En el caso de mi amigo S, hay una condición adicional: es el hijo menor de su familia. Es curioso el caso del último hijo: durante la infancia es una especie de ser privilegiado que goza de la libertad y el consentimiento que los hermanos mayores no experimentaron, pero luego, cuando éstos empiezan a independizarse, a casarse y reproducirse, el hijo menor es quien se queda en casa, y quedarse implica gozar a sus anchas del territorio antes compartido con los otros, pero también implica hacerse responsable –no exclusivo, pero sí principal– de asistir a los padres cuando estos ya no pueden valerse por sí mismos, más aún si son solteros y no tienen descendencia. Es un código social no escrito, pero que se repite con demasiada frecuencia como para pasarlo por alto. Escribo esto y pienso en los hermanos menores de mi padre y de mi madre, el tío R y la tía T, ambos testigos presenciales de los últimos años de sus padres (con una gran diferencia: mi tío R se portó mal con mi abuela paterna, en cambio mi tía T fue solícita con mis abuelos maternos hasta el último día). También pienso en mi hermano menor, que hace unos meses dejó el Cusco para regresar a Lima y acompañar a mi madre. Él, al igual que mi amigo S, no está casado ni tiene intenciones de tener hijos, y tal vez por eso los demás esperamos que asuma el rol que nosotros ya no podemos: el de vigía, compañero y cuidador.

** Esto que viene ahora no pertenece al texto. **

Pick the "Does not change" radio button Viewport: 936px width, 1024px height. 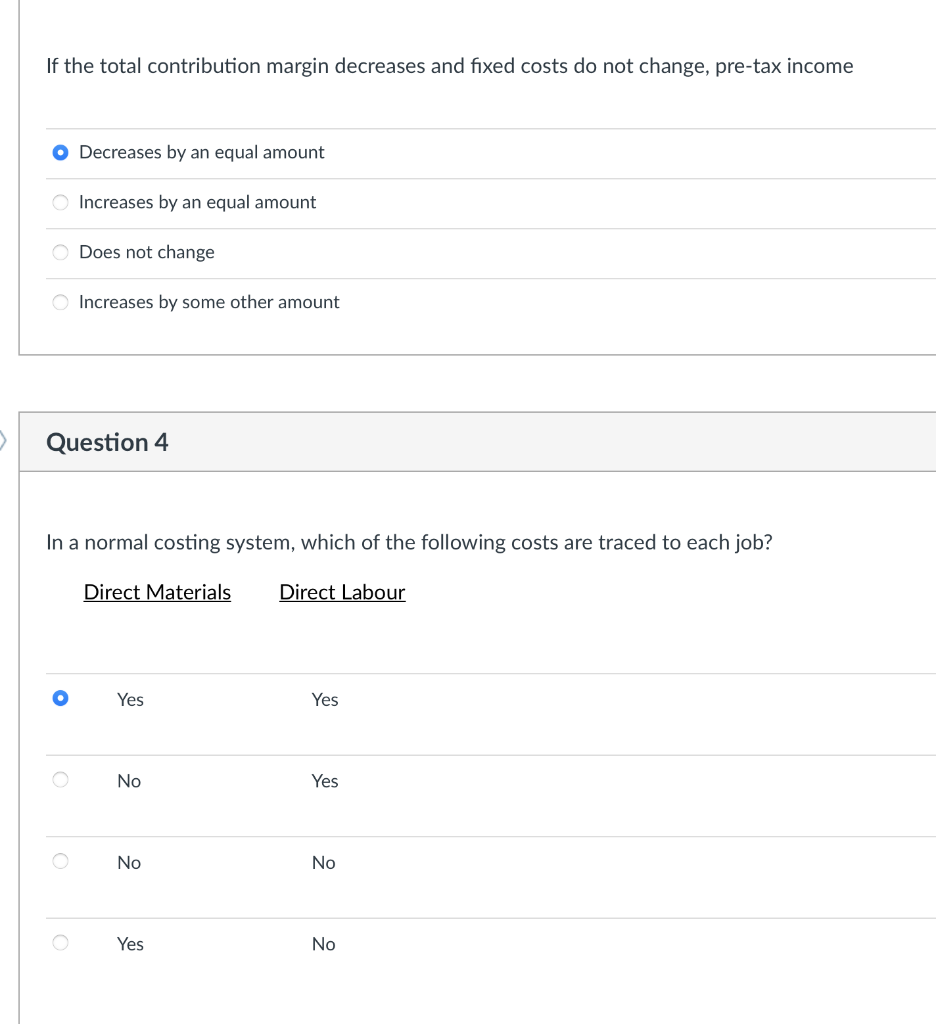point(61,253)
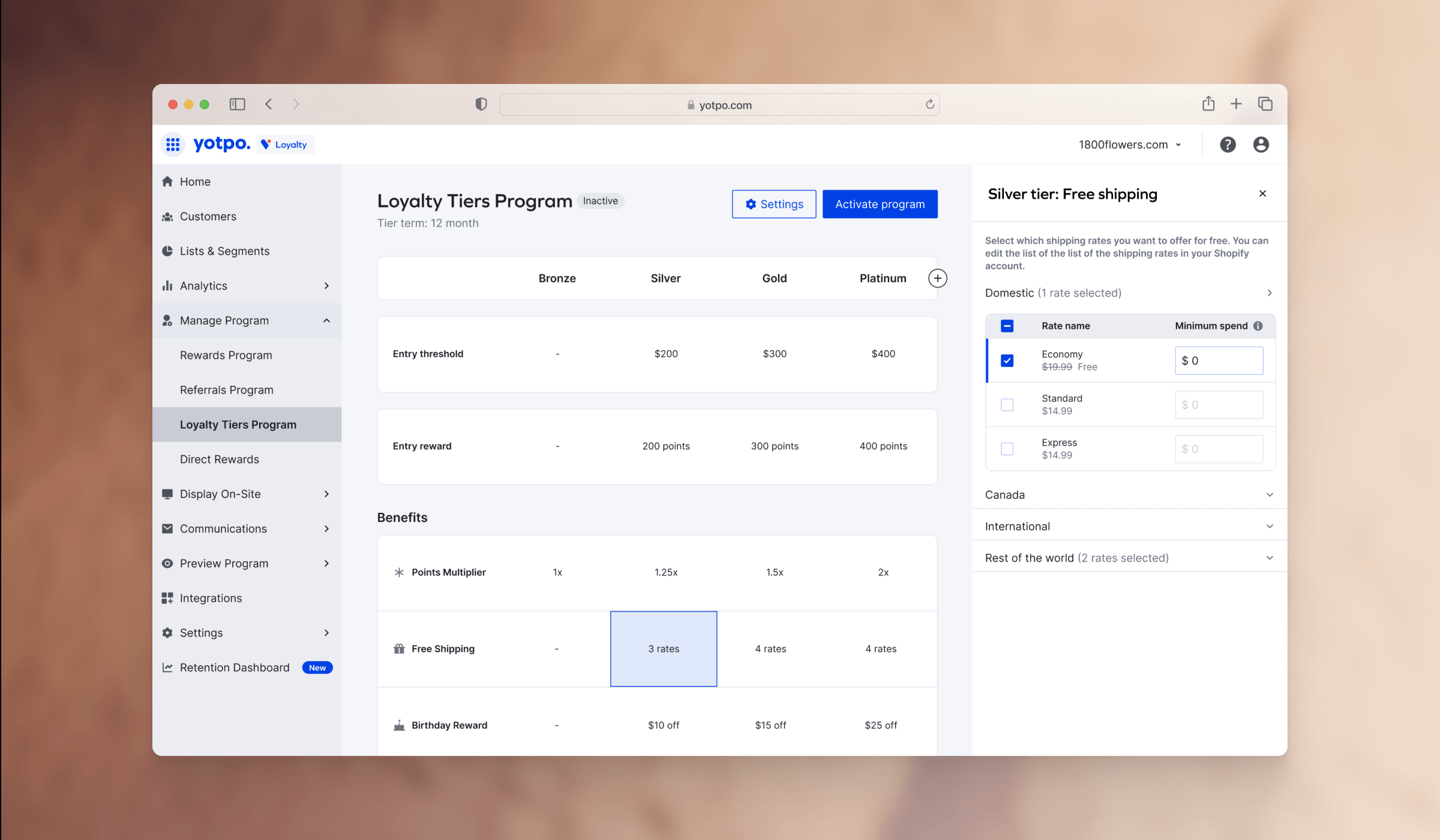The width and height of the screenshot is (1440, 840).
Task: Open Direct Rewards from the sidebar
Action: 220,459
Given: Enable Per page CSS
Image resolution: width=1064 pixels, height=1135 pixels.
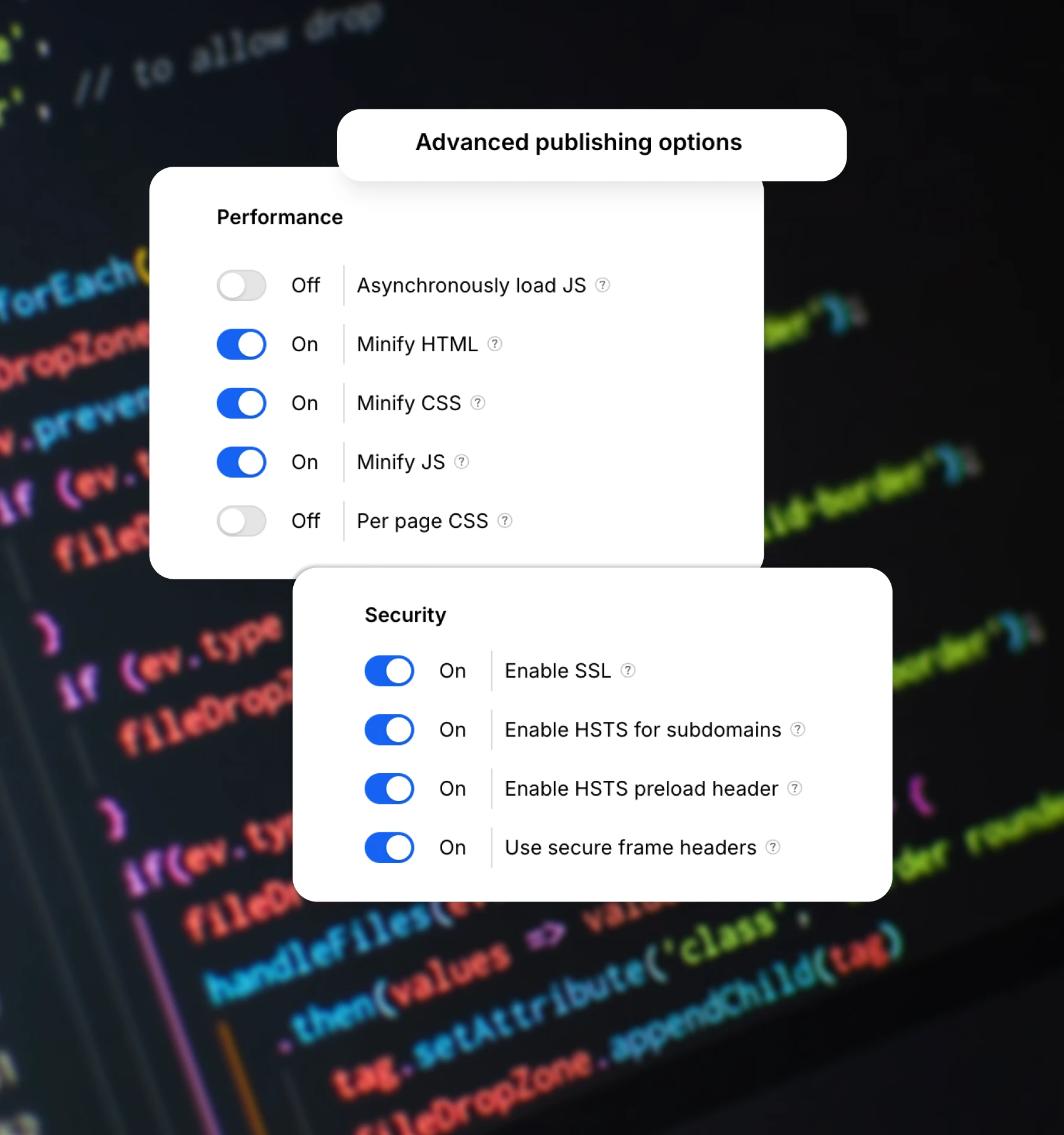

Es un error común de las familias no preparase para la hora de las emergencias, es justamente en las emergencias donde se ve quién es quién, donde las máscaras se deshacen y los nobles brillan en toda su nobleza, y los ingratos asoman en toda su ingratitud.
Espero que la madre de S se recupere pronto. Y si no, espero estar cerca la próxima vez que mi amigo necesite ayuda para cargarla.